KETENTUAN TUGAS >>
• A. Jawablah pertanyaan berikut berdasarkan teks sumber:
(i) Tanggal berapa yang tertulis di awal teks sumber?
(ii) Di kota mana si sulung kuliah, dan ia memasuki tahun ke berapa?
(iii) Dari mana pimred si sulung baru kembali?
• B. Lanjutkan teks sumber tentang sakitnya si sulung, mulai setelah kalimat terakhirnya.

TEKS SUMBER >>
________________________________________

15 Maret 2020
Aku sedang menikmati
makan siang bersama keluarga dengan mengikuti berita terkini tentang COVID 19,
hal yang akhir-akhir ini menjadi berita pilihan dalam keluargaku, berpindah
dari satu channel ke channel lain, dari pagi hingga malam, demi mengikuti
perkembangan berita yang satu ini. Ketika tiba-tiba ada panggilan tak terjawab
dari si sulung yang memasuki tahun ke-3 kuliah di Jogja. Tidak seperti
biasanya, kali ini telponnya sangat mengusik perasaanku.
Bergegas aku balik
menelponnya; satu kali, dua kali, tiga kali ... tidak diangkat. Lalu ada pesan
singkat WA nya masuk.
“Mi .... chat aja, aku ga
bisa ngomong, tenggorokanku sakit, radang dan berasanya panas banget.”
Belum sempat aku
menjawab pesannya, kembali masuk pesan berikut.
“I got serious fever
last night. Panas tinggi, menggigil, badan sakit semua, perut melilit, kram,
kembung ga jelas. Hidung mampet, dada sesak banget, gerak dikit sakit semua
badan. I got a feeling that I might be infected. Sejak balik tugas dari Jakarta
beberapa hari yang lalu emang udah drop. Satu flight sama rombongan dari
Taiwan, trus pimredku baru balik dari umroh kemarin ada kasih-kasih gift gitu
juga. I am very scared”, pesannya kali ini diakhiri dengan emoji yang langsung
membuatku histeris.
Sejak itu, hari-hari terasa
begitu sulit untuk kami. Komunikasipun susah karena dia masih merasa sakit
untuk bicara. Pesan tekspun direspons lama karena kondisinya lemah jadi lebih
banyak berbaring tidur untuk menghilangkan rasa tidak enak akibat demam dan
rasa sakit lainnya.

________________________________________

DATA TERSEDIA >>
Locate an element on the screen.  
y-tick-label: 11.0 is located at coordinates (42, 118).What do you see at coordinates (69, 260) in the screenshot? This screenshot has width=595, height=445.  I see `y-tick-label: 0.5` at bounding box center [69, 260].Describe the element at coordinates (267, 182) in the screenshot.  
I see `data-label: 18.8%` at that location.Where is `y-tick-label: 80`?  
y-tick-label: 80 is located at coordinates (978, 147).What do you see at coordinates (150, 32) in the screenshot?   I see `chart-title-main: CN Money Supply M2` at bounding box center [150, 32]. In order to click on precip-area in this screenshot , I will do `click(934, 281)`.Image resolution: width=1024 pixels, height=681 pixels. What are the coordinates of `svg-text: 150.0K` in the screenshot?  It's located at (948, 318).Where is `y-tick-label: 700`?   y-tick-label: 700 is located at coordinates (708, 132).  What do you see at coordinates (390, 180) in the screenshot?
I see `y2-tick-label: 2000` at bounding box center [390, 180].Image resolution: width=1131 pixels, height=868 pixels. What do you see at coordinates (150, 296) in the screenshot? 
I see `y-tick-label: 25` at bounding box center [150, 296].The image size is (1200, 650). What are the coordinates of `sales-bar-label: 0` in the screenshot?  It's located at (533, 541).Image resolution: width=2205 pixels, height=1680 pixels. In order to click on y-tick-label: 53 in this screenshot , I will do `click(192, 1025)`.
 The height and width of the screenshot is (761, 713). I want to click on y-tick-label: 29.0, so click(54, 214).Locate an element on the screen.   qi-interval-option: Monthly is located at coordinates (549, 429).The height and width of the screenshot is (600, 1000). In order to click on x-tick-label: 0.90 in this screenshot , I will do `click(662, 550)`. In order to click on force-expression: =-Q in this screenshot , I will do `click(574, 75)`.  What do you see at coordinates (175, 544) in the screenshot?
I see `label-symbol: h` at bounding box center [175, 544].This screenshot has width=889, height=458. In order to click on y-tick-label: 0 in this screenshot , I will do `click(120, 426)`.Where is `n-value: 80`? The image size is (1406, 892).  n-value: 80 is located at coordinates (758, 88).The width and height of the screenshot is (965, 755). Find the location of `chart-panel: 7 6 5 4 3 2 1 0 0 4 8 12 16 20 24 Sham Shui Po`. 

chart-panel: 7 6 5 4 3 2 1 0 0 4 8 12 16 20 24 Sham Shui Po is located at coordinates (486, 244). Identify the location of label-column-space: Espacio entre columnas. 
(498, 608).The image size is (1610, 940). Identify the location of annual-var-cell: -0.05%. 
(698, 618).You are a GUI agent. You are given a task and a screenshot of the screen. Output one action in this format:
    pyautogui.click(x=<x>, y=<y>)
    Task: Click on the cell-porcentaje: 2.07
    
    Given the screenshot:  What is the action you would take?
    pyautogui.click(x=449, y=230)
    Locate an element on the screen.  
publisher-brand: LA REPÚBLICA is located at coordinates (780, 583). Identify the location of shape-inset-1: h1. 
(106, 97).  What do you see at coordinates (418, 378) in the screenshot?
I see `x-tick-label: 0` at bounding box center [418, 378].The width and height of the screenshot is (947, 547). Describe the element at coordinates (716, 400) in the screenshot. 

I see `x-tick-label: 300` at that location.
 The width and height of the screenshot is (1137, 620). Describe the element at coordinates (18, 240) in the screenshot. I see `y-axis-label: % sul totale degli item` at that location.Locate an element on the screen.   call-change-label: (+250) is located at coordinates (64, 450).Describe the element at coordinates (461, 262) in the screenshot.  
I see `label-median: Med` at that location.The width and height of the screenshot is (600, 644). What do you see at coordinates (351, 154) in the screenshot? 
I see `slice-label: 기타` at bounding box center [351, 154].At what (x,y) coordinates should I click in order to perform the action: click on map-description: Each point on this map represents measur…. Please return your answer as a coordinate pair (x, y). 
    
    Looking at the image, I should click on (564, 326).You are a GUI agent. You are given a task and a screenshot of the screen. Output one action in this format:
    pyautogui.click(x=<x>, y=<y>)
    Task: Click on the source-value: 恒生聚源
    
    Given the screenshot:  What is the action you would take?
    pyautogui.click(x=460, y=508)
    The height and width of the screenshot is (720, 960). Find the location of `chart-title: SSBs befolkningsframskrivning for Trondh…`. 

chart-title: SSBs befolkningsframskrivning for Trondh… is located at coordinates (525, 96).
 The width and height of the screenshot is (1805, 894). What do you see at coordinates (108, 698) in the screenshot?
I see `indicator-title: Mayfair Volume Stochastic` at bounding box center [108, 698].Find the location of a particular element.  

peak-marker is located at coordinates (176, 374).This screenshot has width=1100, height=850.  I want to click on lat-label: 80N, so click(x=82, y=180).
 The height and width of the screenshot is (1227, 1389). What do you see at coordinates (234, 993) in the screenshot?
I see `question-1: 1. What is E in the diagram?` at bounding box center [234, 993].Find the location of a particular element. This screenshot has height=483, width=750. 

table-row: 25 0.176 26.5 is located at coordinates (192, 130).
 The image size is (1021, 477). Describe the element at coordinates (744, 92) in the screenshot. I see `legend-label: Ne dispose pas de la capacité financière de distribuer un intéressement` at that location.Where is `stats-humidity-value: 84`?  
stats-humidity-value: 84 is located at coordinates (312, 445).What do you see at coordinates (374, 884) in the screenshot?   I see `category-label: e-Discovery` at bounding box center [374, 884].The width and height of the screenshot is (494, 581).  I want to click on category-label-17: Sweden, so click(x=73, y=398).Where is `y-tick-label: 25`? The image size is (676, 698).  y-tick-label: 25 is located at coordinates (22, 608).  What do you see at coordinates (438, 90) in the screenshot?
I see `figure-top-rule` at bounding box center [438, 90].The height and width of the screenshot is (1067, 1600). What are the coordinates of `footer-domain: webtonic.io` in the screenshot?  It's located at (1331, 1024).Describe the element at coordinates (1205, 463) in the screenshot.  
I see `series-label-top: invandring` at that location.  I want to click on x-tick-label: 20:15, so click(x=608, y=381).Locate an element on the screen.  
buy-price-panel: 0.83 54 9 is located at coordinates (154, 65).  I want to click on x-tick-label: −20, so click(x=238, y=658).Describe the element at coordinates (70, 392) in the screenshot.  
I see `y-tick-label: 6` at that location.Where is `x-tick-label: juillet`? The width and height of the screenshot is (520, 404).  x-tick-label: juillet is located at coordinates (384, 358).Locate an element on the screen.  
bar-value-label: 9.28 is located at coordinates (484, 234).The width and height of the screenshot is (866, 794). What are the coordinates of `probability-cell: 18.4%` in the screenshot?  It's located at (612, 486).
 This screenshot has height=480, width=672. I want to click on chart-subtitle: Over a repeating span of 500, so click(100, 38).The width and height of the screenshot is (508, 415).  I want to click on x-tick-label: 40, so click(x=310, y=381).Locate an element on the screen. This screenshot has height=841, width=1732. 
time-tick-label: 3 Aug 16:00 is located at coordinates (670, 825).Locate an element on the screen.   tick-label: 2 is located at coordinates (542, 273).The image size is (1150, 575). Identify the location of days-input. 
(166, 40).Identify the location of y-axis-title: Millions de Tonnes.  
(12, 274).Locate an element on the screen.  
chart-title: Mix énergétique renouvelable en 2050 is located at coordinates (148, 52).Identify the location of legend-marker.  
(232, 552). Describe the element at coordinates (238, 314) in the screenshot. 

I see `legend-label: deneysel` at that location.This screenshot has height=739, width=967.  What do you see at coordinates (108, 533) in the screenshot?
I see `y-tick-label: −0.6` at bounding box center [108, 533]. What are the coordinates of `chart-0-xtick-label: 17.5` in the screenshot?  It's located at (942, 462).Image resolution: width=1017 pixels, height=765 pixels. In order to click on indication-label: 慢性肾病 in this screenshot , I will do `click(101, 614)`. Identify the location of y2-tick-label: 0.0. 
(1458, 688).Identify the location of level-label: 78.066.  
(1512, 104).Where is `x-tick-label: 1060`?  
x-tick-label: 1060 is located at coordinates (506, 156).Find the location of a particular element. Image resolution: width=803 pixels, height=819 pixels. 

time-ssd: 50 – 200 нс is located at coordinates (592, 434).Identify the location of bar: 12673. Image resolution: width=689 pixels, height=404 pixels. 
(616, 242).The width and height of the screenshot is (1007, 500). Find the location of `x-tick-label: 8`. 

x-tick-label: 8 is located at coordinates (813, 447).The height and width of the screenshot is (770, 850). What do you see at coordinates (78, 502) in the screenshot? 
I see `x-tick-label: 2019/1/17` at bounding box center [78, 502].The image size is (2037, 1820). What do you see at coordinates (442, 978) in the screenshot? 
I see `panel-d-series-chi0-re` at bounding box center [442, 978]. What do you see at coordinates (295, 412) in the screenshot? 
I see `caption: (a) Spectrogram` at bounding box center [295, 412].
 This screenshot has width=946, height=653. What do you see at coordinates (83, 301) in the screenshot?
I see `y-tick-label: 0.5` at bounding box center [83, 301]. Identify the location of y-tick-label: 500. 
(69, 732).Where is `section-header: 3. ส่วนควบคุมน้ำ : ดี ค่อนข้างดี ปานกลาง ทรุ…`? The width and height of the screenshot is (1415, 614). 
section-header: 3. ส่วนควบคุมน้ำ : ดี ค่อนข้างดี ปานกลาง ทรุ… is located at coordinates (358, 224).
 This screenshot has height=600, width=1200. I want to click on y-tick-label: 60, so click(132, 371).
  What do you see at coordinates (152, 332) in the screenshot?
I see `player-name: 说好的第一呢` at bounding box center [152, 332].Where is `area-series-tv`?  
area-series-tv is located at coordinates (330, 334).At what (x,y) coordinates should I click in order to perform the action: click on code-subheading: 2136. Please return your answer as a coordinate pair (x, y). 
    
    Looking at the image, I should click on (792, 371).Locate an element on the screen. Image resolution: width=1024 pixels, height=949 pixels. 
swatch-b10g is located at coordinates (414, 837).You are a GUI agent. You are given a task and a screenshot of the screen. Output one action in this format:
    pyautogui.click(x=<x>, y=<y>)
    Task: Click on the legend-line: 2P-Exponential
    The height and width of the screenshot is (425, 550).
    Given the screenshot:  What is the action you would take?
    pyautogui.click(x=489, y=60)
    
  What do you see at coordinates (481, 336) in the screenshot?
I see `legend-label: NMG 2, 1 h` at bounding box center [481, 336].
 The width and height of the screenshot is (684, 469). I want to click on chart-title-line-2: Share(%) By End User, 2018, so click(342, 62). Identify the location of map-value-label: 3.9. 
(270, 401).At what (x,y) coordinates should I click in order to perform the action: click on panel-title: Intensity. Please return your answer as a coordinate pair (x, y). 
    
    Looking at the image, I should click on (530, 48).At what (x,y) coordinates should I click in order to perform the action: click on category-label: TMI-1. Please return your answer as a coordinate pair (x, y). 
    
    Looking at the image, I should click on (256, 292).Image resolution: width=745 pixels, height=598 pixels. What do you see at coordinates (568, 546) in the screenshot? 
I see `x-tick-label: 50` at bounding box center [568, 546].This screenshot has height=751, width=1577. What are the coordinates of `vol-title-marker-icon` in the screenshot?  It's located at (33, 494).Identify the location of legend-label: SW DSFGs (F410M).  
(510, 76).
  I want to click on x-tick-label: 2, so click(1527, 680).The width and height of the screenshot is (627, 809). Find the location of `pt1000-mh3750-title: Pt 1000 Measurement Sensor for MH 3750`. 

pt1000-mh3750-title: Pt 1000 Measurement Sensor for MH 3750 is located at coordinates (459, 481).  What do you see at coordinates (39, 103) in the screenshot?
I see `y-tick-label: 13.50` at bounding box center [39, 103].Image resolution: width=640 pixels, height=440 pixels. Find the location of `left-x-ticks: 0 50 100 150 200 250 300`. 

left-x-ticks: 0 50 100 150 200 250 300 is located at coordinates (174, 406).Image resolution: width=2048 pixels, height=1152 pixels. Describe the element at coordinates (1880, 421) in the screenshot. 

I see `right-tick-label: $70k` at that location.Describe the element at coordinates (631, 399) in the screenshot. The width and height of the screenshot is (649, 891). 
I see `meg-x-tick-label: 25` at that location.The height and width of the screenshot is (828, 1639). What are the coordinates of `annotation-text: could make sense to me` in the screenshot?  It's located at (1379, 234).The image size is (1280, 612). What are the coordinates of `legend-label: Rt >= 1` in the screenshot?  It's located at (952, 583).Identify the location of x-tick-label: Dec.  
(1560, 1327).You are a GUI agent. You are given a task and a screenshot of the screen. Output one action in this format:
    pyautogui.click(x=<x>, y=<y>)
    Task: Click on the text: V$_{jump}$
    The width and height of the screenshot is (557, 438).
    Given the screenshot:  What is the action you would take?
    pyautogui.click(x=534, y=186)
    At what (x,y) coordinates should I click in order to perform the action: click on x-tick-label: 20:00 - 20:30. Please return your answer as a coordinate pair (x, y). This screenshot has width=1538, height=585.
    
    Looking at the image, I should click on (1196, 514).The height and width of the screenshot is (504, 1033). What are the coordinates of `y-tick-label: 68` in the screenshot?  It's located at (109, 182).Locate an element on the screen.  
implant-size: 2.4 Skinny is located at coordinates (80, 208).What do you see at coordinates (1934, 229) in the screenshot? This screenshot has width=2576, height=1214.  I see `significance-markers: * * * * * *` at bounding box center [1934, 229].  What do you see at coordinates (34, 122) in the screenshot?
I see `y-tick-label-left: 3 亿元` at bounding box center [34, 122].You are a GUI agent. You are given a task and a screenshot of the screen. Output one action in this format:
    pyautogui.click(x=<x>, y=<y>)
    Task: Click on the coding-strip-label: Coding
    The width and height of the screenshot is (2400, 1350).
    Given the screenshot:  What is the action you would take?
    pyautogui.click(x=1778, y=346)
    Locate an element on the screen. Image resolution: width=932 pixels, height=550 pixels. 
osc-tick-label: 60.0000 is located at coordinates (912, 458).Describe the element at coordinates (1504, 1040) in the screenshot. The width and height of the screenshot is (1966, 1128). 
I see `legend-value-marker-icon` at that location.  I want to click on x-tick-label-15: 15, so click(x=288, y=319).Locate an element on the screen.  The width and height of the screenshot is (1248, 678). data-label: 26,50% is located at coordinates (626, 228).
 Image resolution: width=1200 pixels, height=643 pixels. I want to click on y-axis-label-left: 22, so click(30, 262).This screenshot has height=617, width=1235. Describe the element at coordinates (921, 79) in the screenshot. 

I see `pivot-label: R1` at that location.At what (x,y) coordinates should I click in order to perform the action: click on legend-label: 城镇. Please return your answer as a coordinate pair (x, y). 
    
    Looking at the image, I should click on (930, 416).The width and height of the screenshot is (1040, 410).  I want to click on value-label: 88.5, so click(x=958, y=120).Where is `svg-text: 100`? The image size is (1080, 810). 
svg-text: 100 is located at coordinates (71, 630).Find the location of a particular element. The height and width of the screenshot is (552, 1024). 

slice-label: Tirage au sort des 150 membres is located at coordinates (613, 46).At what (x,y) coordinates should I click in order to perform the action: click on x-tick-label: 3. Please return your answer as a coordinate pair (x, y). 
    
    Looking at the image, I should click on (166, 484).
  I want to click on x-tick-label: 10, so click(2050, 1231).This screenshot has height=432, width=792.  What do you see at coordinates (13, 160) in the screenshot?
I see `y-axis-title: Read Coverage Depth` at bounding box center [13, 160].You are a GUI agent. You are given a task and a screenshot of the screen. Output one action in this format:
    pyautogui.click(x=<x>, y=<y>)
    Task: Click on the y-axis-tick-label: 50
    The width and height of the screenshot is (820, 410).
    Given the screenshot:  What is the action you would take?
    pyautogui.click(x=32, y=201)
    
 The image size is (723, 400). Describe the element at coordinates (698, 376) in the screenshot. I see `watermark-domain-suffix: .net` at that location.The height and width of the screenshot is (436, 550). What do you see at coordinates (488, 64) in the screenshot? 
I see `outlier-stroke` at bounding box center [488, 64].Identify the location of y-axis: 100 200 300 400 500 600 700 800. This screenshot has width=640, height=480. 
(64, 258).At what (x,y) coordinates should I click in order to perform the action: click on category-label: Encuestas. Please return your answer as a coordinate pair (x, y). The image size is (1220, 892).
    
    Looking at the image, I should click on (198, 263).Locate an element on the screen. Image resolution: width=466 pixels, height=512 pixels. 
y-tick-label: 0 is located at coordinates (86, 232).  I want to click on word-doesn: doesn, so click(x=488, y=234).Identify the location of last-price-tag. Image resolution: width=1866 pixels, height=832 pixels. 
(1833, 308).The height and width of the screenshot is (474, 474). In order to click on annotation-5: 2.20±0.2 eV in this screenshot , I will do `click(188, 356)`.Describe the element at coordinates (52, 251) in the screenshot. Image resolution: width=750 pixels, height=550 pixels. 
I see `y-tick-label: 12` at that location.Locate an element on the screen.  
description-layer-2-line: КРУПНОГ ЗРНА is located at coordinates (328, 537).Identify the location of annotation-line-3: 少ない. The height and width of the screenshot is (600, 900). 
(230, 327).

________________________________________

JAWABAN KEGIATAN >>
• A.
(i) 15 Maret 2020.
(ii) Di Jogja, tahun ke-3.
(iii) Dari umroh.

• B.
Setiap hari bahkan
setiap saat berkirim pesan teks, aku harus menyiapkan kondisi psikologisku yang
juga sangat menguras tenaga. Hingga akhirnya menjadi terbiasa menerima update
info yang lebih tepat disebut keluhan, seperti: kepala sakit banget, mau pingsan rasanya, tenggorokan panas kaya’
kebakar, mata panas, sesak Mi ... susah nafas, perut ini loh sakiiit banget
melilit tapi mual, dan sederet kalimat kesakitan lainnya.
21 Maret 2020
“Mi, temen kantor baru
meninggal semalem di RS Persahabatan Jakarta. Ibu itu kantornya di Jakarta tapi
beberapa minggu belakangan ini bolak balik Jakarta-Jogja rapat. But don’t
worry, my body-immune is much stronger than her, so I’ll be fine in the next few
days ...”, kalimatnya tidak mampu menghiburku karena aku tau, anakku yang baru
berusia 20 tahun itu sedang berjuang melewati masa-masa sulitnya sendirian. Dia
tidak sekuat apa yang dia tuliskan dan dia tidak sedang menghiburku, dia sedang
menguatkan dirinya sendiri.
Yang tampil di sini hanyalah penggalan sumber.